I hope you are having a fantastic October! We are busy with school. activities, and fun. Loving the cooler weather around here and the coziness of home.
Today I am really excited to share my review of Other Words for Home by Jasmine Warga. A good friend of mine recommended this to me recently and I absolutely loved it! It won a Newbery Honor in 2020 and I think it was worth of the Newbery Medal. This was an easy book to get invested in. And it’s also a quick read — I finished in only a few sittings.
- I’ve been on a bit of a refugee story streak this fall. There are so many great stories about refugees and I have been honored to read a few of them. I appreciate how these stories have helped me be a bit more open and kind with those around me. I recently shared a refugee and immigrant stories book list with several favorites.

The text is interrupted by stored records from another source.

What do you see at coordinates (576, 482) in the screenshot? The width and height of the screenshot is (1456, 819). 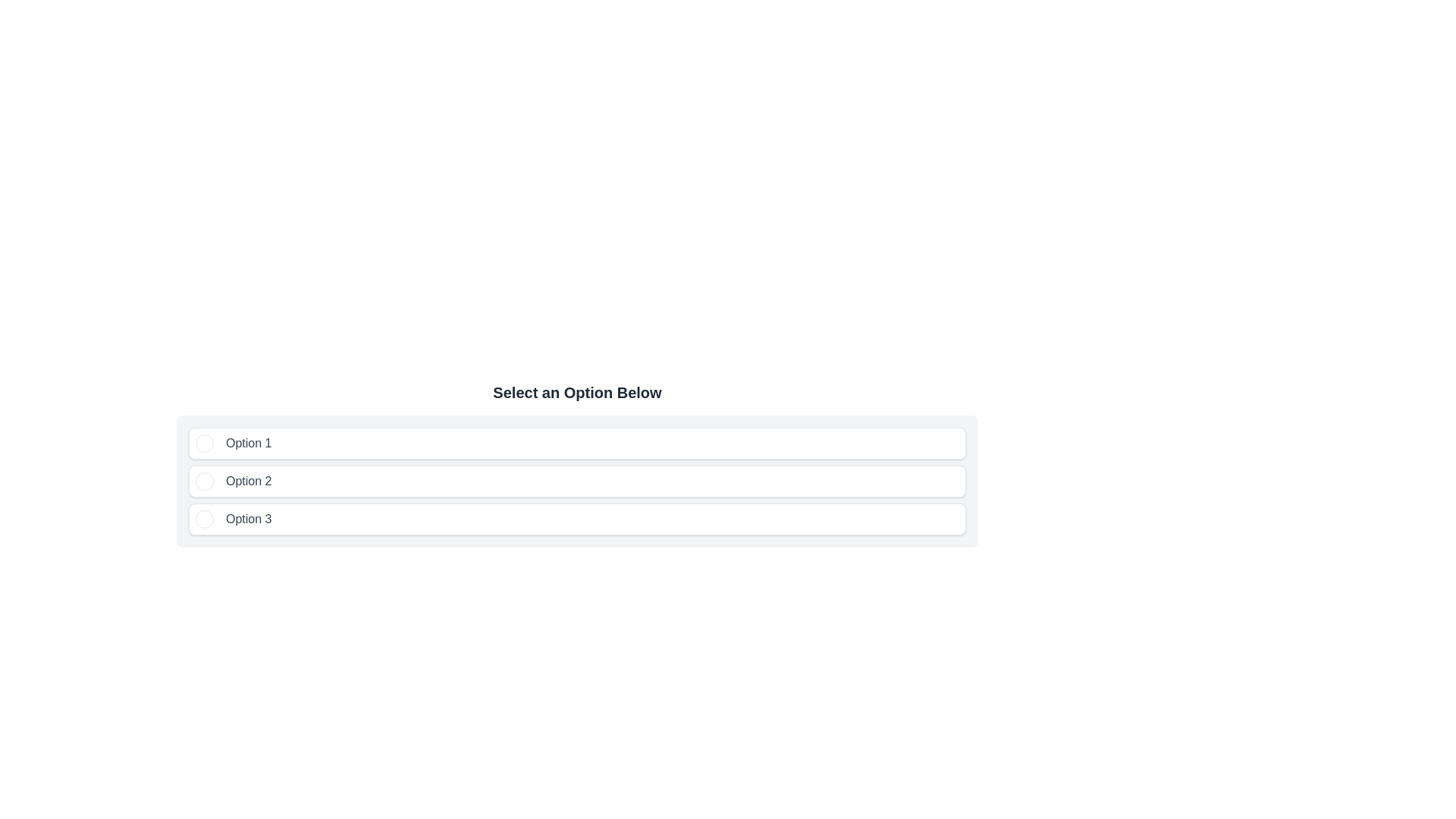 I see `the second radio button labeled 'Option 2'` at bounding box center [576, 482].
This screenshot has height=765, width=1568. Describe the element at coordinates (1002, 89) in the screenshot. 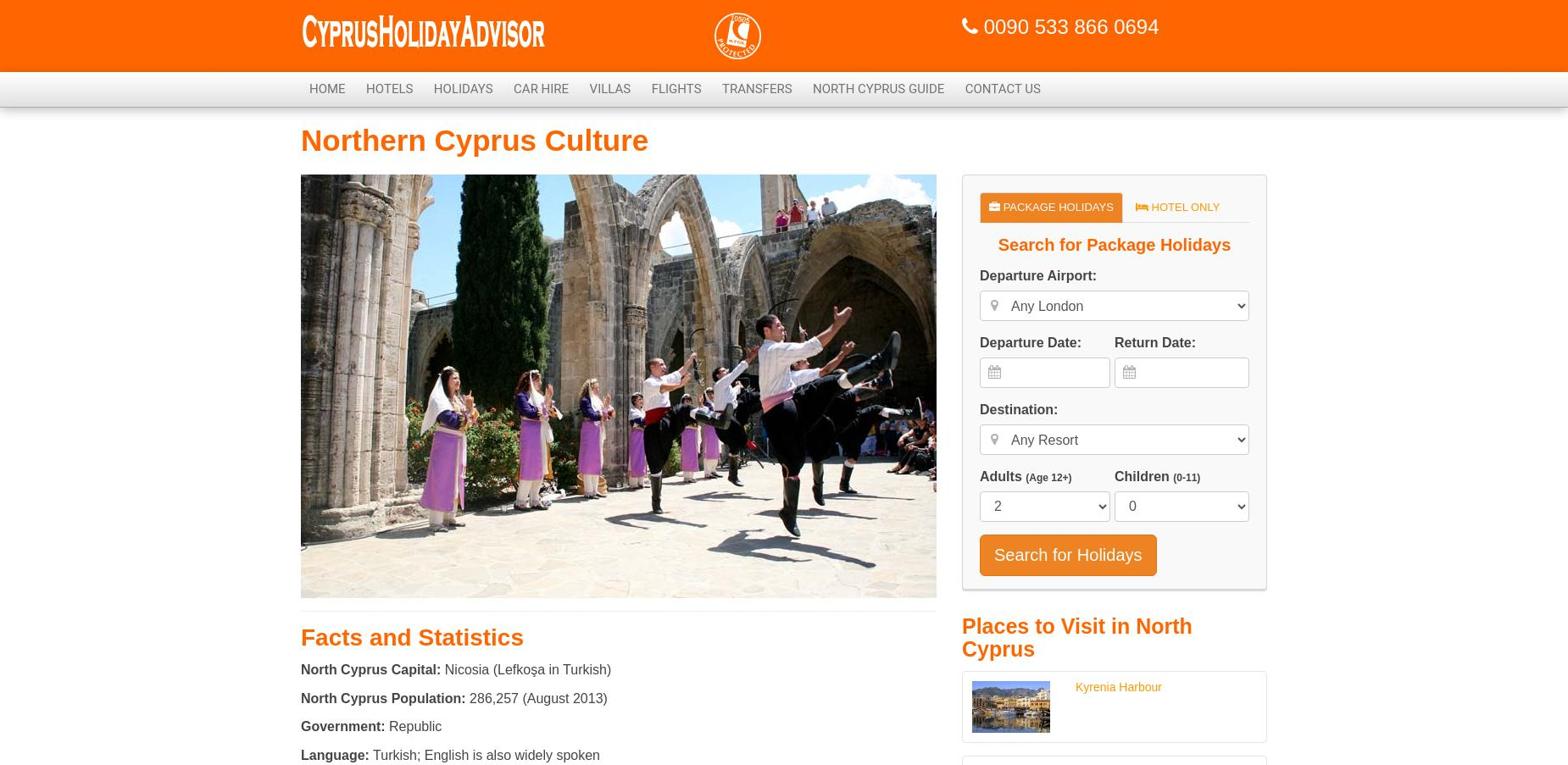

I see `'Contact Us'` at that location.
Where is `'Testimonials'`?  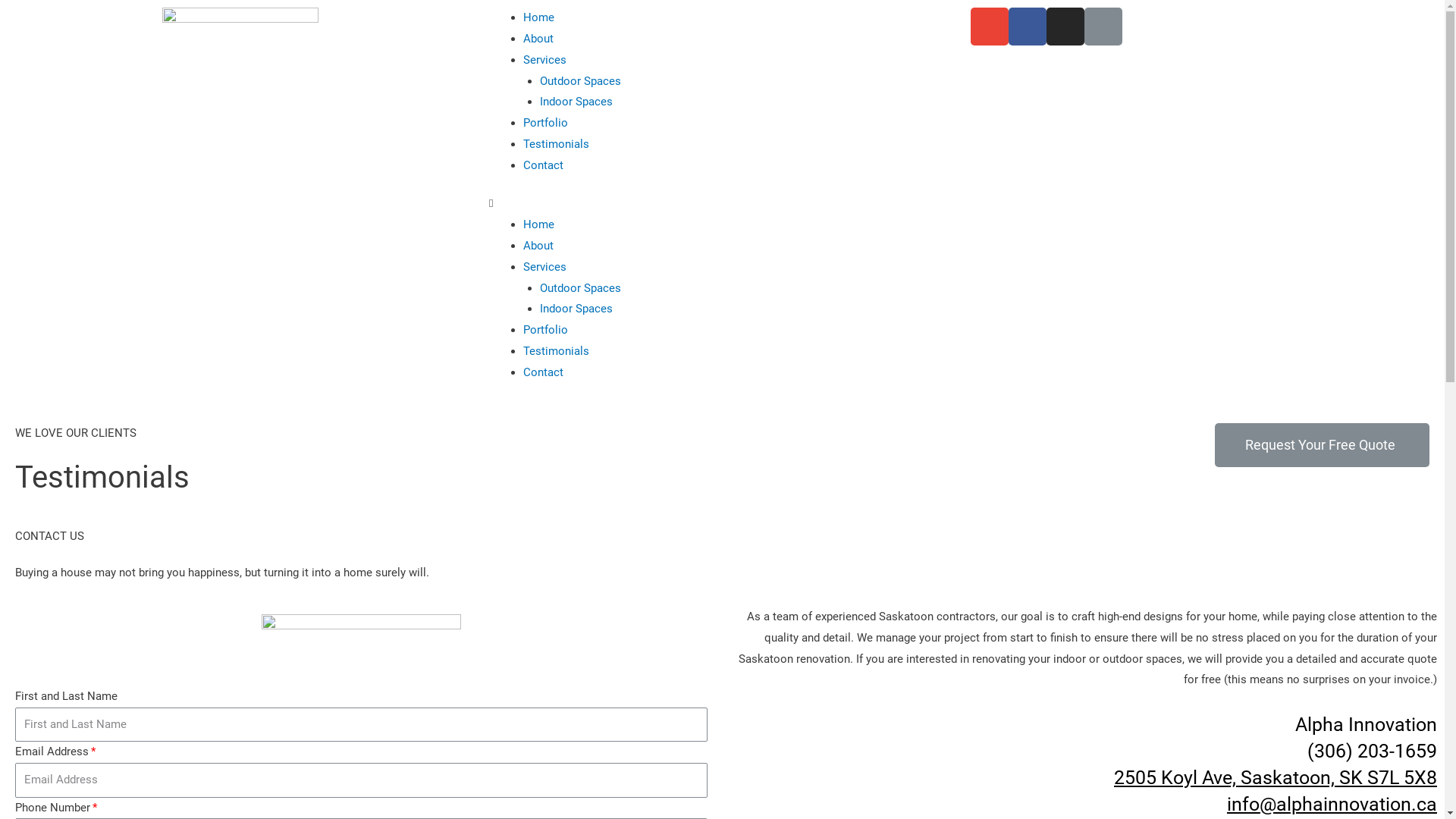 'Testimonials' is located at coordinates (555, 143).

- This book is so beautiful! I bought it soon after finishing it; I love the colors of the cover and the feel of the book. It’s a lovely one!
Book Summary: “I am learning how to be
at the same time.
Jude never thought she’d be leaving her beloved older brother and father behind, all the way across the ocean in Syria. But when things in her hometown start becoming volatile, Jude and her mother are sent to live in Cincinnati with relatives.
At first, everything in America seems too fast and too loud. The American movies that Jude has always loved haven’t quite prepared her for starting school in the US—and her new label of “Middle Eastern,” an identity she’s never known before. But this life also brings unexpected surprises—there are new friends, a whole new family, and a school musical that Jude might just try out for. Maybe America, too, is a place where Jude can be seen as she really is.”
I loved the verse form and getting Jude’s story in poetic language. Novels in verse is a favorite new genre for me over the past few years (some of my favorites include The Crossover and Inside Out and Back Again). I love the ways that verse gives a story new dimension and space. In this novel, the writing is so beautiful, and the imagery is sharp and gorgeous. I loved the way the author uses the page to make certain words stand out and the way the words flow down the pages. The way the words sit on the page is part of the story. I like to read these types of books out loud because hearing the words is even more powerful than reading them.
Jude is an immediately likable protagonist and so easy to cheer for! I loved her personality, her love of American movies and actresses. And the ways she is brave and true to herself even when it’s hard. Her strength as she moves to America was so beautifully expressed. She takes on so many important responsibilities like taking care of her mother while balancing her worries for her Baba (father) and brother, Issa. I could feel her emotions — her fears and her joys. From the first moment we meet her, I was cheering for Jude. I wanted her to succeed both in her homeland and in America. I was completely invested in her story.
One of the most interesting elements of this story is seeing how Jude interacts with her classmates, friends, and family. I liked her relationship with Layla and the ways they are different yet similar. Their heritage is so similar but their backgrounds have some interesting differences. I loved Miles friendship and how he treats Jude as a friend, not as someone different than himself. I even liked Jude’s relationship with her cousin Sarah and the complexities of that relationship. I was fascinated by her relationship with her brother Issa and the love, fear, loyalty and hurt that goes into that relationship. I also loved the changing relationship between Jude and her mother. At first, her mother resists connecting with American culture and mourns Jude’s loss of her heritage. But I appreciated the way their relationship evolves with their experiences and how much they buoy each other up as the story progresses. Beyond her personal relationships, Jude’s story offers a unique glimpse into the lives of refugees from middle eastern countries. I thought it was so interesting to get her side of the story with the way people treat and mistreat refugees when tragedy strikes elsewhere. And how people judge her without knowing her. Interesting when she begins wearing her hijab and people make assumptions about why she does that. I learned a lot about Muslim and Syrian culture from this book. I appreciate all the details! I have very limited knowledge about the conflicts in Syria so reading about Jude (even in a fictionalized story) was interesting and instructive for me.
This book is so important, hopeful and engaging! Jude’s story is a necessary one for us to share and hopefully change the way we see each other. Loved the way it ends with such hope and luckiness for the future!
Which refugee stories have changed the way you see the world?
Would you recommend other books about Syrian refugees in particular?